Home > Resources > Articles > Custom ECM Solutions > Using Server Clusters for Failover

Using Server Clusters for Failover

November 14, 2004 by Blue Fish Development Group

Failover is the ability of a system to manage severe failures in a component that would normally lead to system shutdown by switching to an alternate standby component. This article, the first part of a two part series that discusses how to provide failover support at the eContent server layer using Microsoft Cluster Service. The second part of this series discusses the options available for providing failover support at each layer of a Documentum Solution.

Introduction

A cluster comprises of two or more computers organized to work together in such a manner that if one of the computer fails the resources and user load can be redirected to the other computes in the cluster. The cluster failover mechanism ensures that systems continue to be available even in the event of failure and can therefore provide availability of the system in the event of application or service failures, system or hardware failures and site failures.

Conceptually and at the simplest level, setting up failover at the eContent Server layer is a fairly straightforward. Consider a single docbase that can be accessed by more than one eContent Server processes as shown in the following diagram.

Fig. 1


Figure 1:
Basic Two Server Cluster

This configuration provides the basic redundancy needed to provide failover at the eContent Server level i.e. should the machines running Primary eContent Server fail, it would be possible to switch the system to the secondary content server. There are two missing elements before the above configuration could become a true failover configuration:

  1. First, a means by which the switchover to the secondary server could happen automatically; and
  2. Second, a means by which the client applications can be redirected to the secondary server.

Microsoft Cluster Service provides both the missing elements allowing for a true failover solution; the cluster pair shown above is exposed to clients as a single virtual server. This virtual server is known to the clients through a virtual IP address and host name – to users and clients, connecting to an application or service running as a clustered virtual server appears to be the same process as connecting to a single, physical server. The cluster management layer detects failover and shifts the docbase resources from the primary eContent server to the secondary eContent Server.

It is important to note that failover is not the same as fault-tolerance. During failover the client applications will need to reconnect back the eContent Server and any un-saved work will be lost. In the absence of fault-tolerance capability in the client application even failover can lead to loss of data and/or inconsistent data. Alternate strategies not discussed in this article are available for building fault tolerance in the application.

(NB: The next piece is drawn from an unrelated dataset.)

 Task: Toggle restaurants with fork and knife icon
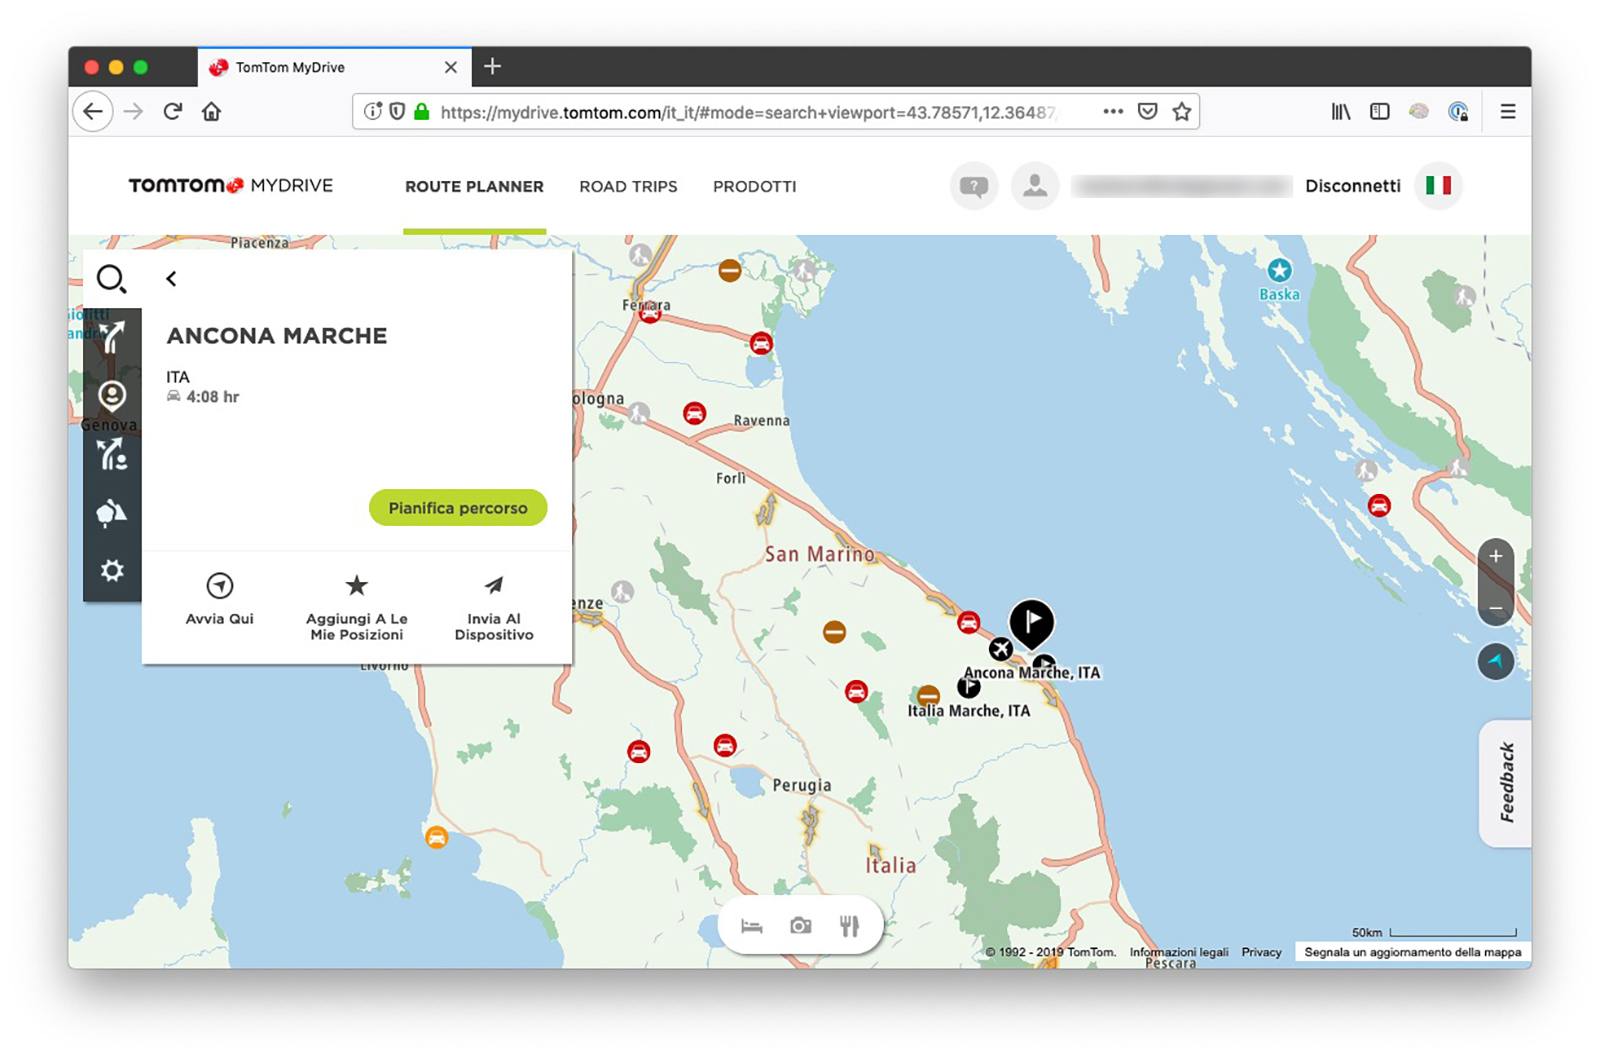point(849,926)

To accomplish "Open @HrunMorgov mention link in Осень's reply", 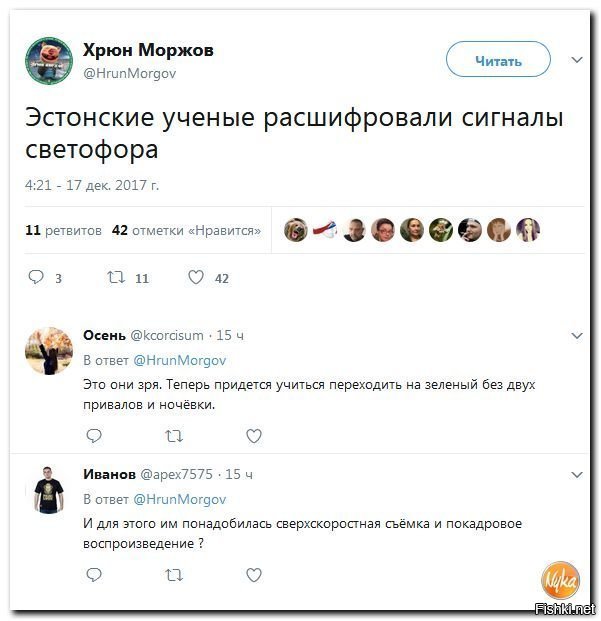I will 180,360.
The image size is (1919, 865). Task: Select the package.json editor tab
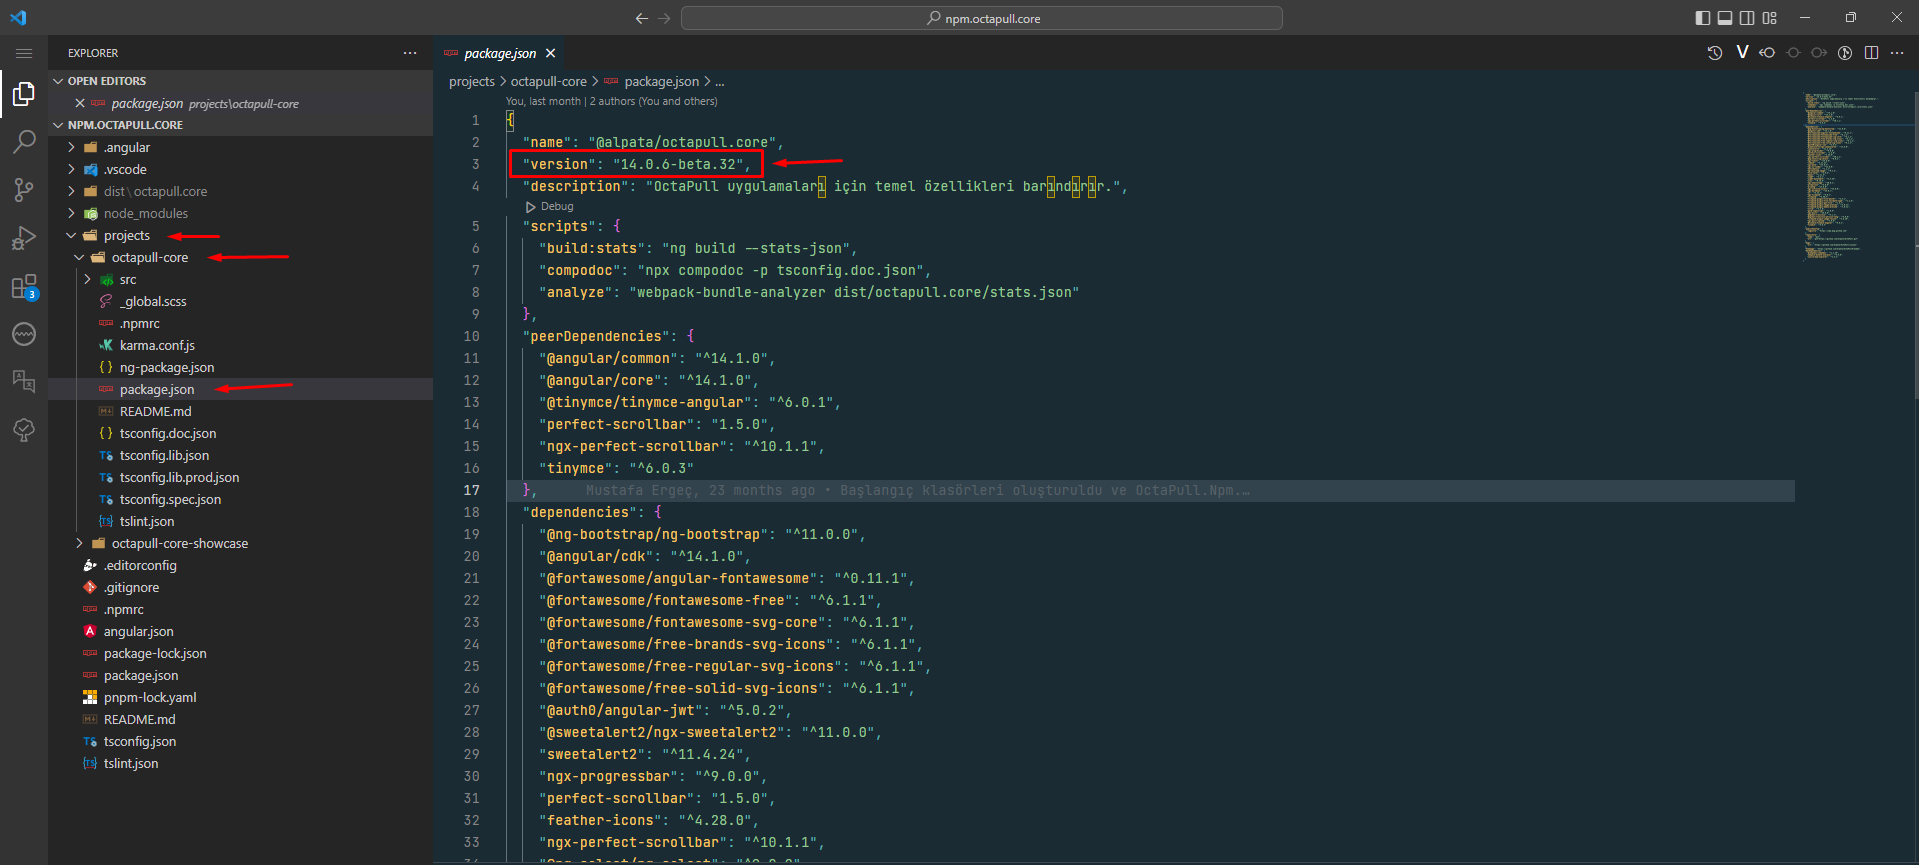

Clustering in the Windows Environment

The Microsoft Cluster Server (MSCS) provides infrastructure on which eContent Server failover solutions can be implemented in the Windows environment.

In MSCS, a cluster comprises of a number of individual computers each of which is called the node. Cluster resources are hardware and software components that are managed by the cluster service. Resources can be grouped into resource groups, a collection of resources managed by the cluster service as a single unit.

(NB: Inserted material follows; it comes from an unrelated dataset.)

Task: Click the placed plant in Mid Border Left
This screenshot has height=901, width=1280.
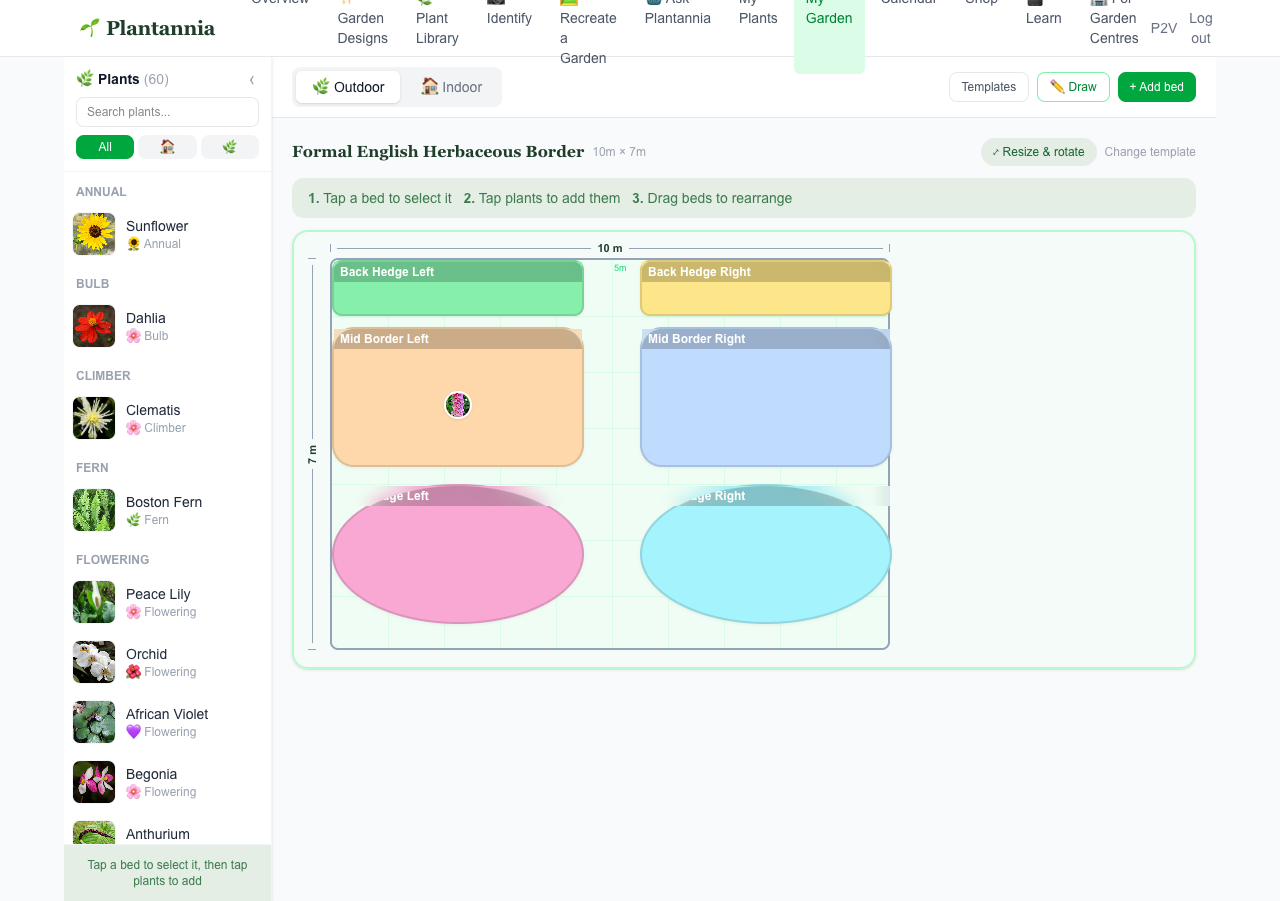Action: coord(458,405)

MSCS clusters implement a shared-nothing model of cluster architecture this means that any devices common to the cluster (such as docbases) can only be owned by one server (node) at one time. Nodes in a cluster can be either active or standby; the shared-nothing model means that each active node does not share any resources with other nodes for example two active eContent server nodes would not be able to share the same docbase. However when an active node fails its resources are transferred to one or more of the remaining active or standby nodes. For example the docbase resource of a failed active node can be transferred to a standby node. In this case one active server and one passive server can share a single docbase.

Using the active and passive node configurations it is possible to implement eContent server clustering in two ways using an active / passive cluster and an active / active cluster.

Fig. 2


Figure 2:
Cluster Options

An active/passive cluster consists of two nodes each of which has an eContent server setup to point to the same docbase. When the cluster is started the eContent server processes is running on the active node is tuned off on the passive node. When an active node in such a cluster fails the eContent server on the passive node is started, providing failover. Since only one of the nodes is active at any one time there is no sharing of resources amongst active clusters.

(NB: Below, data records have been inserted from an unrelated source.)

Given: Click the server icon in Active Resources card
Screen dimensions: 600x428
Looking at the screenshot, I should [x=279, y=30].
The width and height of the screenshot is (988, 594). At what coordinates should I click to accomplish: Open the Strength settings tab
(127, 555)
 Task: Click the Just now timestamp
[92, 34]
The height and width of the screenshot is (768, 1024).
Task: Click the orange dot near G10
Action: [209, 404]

An active/active configuration has two nodes each of which has an active eContentServer process controlling a different docbase. In the event of a failure each a second process can be started on the remaining node to take over the docbase of the node that failed.

Configuring an Active / Passive Cluster

The first step to creating an active / passive eContent server configuration is to setup the MSCS. The details of how to install MSCS are outside the purview of this article (refer to Microsoft documentation for details). This section assumes that you are familiar with the basic docbase installation process. Refer to the eContentServer installation manual for specific details of the install process including the details of any other pre-installation tasks that need to be carried out.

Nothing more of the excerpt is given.